Though curious as to Jan’s condition, they decided to leave the homestead in peace and return to Laa. There, they went to the church to turn over the body of Brother Erik to Priest Zutto, but the man wasn’t there. As they banged on the door again, Brun, from the inn across the street, peeked her head out the door and came over, asking what news they had to share, but this was cut off as she came face to face with the corpse of Brother Erik. After only a little conversation, the group asked Brun to stable their horses, and she nodded, taking the horses away to their stables.

Indeed, the priest was nowhere to be seen, so the group placed Brother Erik on the same table they had examined Brother Drogo. Gisla did a quick perusal of the body, but found only the sword stroke, and they left the building just as Brun had finished stabling the horses.

“Zutto hasn’t been here all day. He’s been in counsel with Lord Brant,” she told them, and they decided that perhaps they needed to be in on this meeting. They went to the internal gate and asked for an audience with Lord Brant. As they stood there in the rain, one of the guards ran to the tower-house to ask, and came back. “Raise the portcullis,” he said.

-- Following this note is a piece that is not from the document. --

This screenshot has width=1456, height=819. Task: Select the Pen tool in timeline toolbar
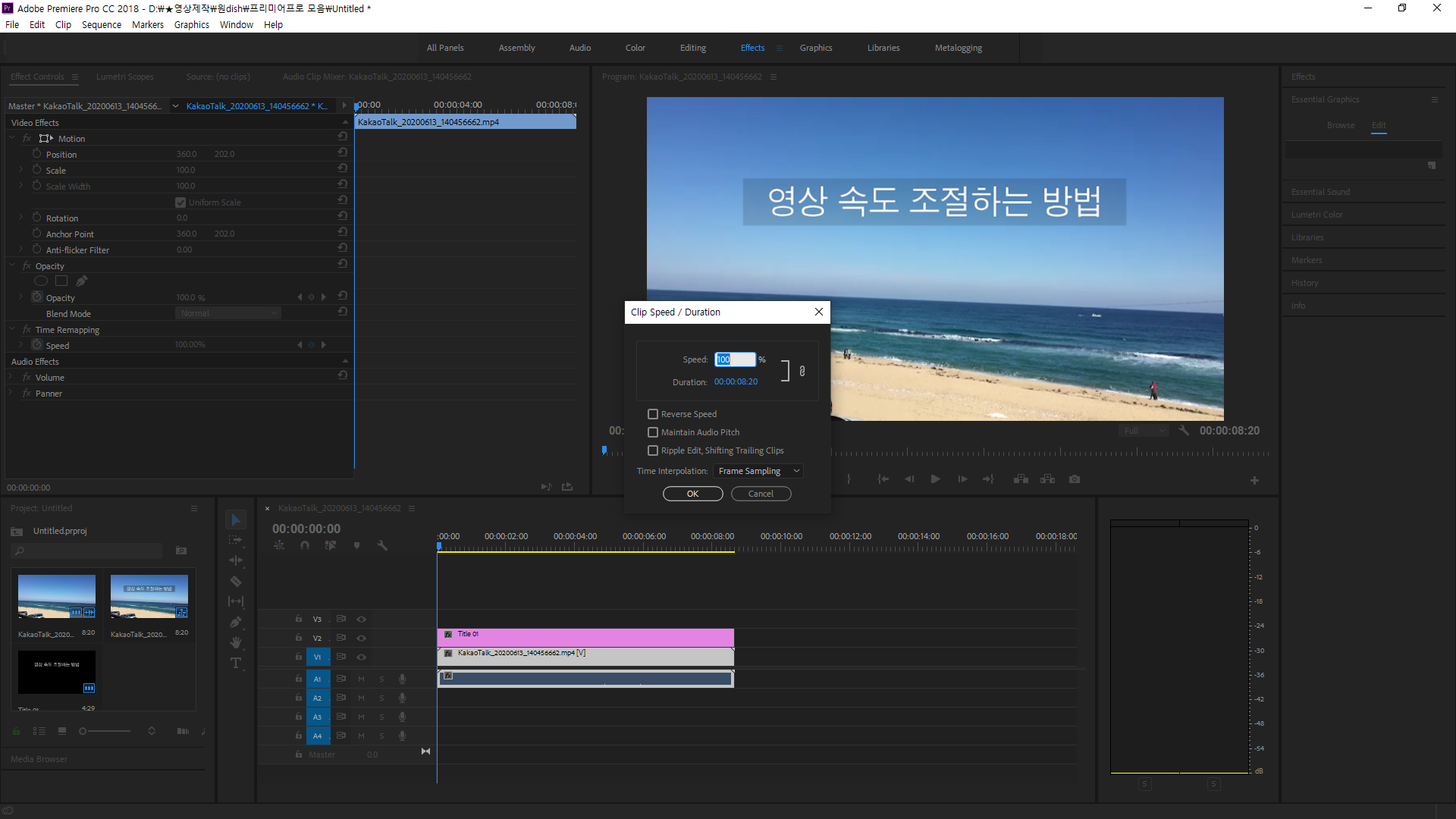click(236, 622)
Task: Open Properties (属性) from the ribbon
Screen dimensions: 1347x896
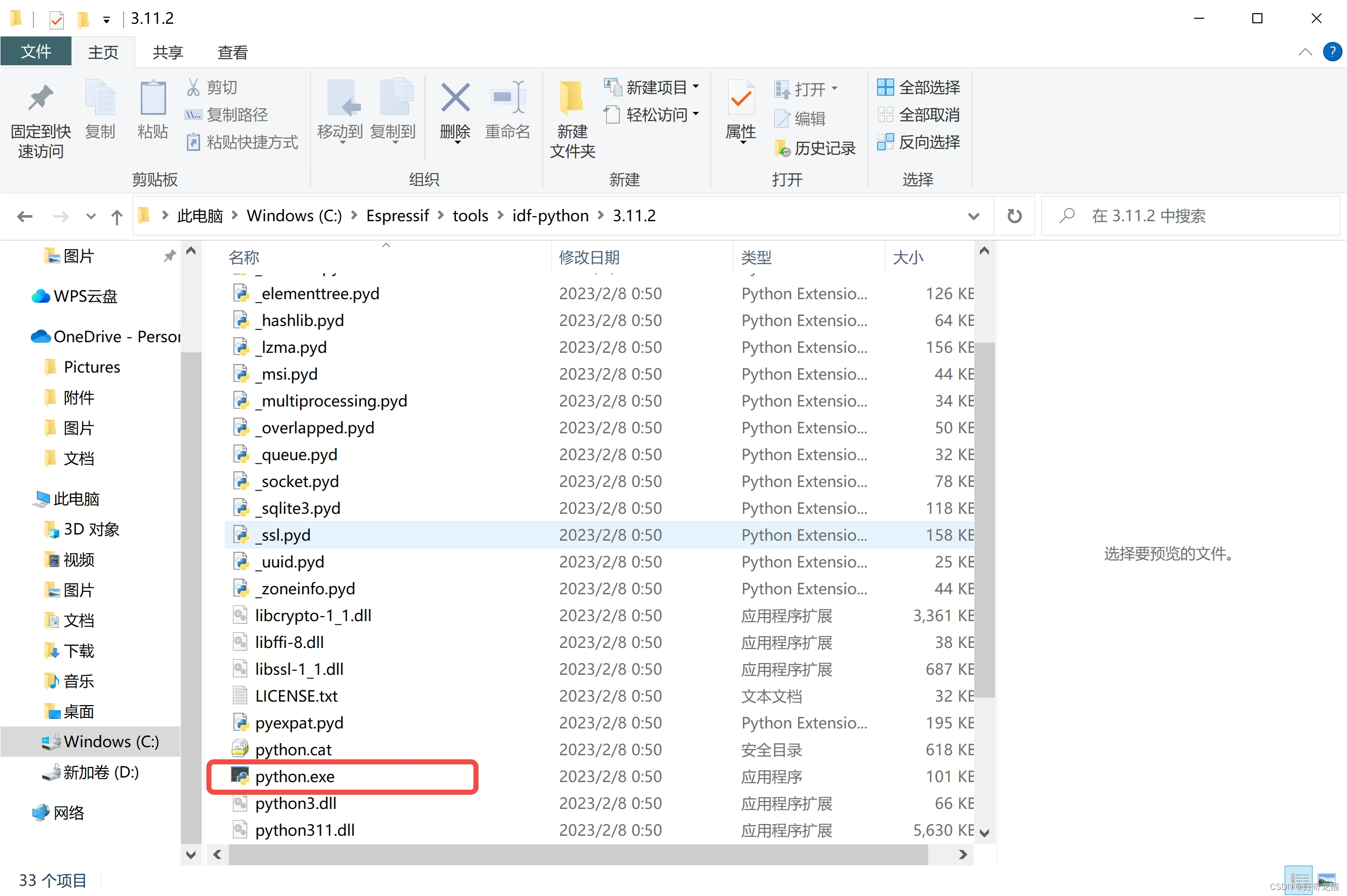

As they walked into Brant’s throne room, they found him not on his throne, but sitting at a table with Zutto off to one side, talking quietly. They’d clearly been talking a long while, and Lord Brant invited them to tell what news they had.

There, after informing Zutto that they had brought Brother Erik’s body to his church, they discussed with Brant and Zutto the events of the previous days. The landlord and his advisor were understandably upset and at a loss what to do, for clearly, their community was under attack by dark forces beyond mortal capability.

Naturally, the conversation turned to the pagans and their magic. Zutto declared that there were no more of the pagan cult in their community, and that the location of the pagan shrine, somewhere deep in the forest to the northwest, had been lost forever when Brant had the remaining pagans executed in the town square.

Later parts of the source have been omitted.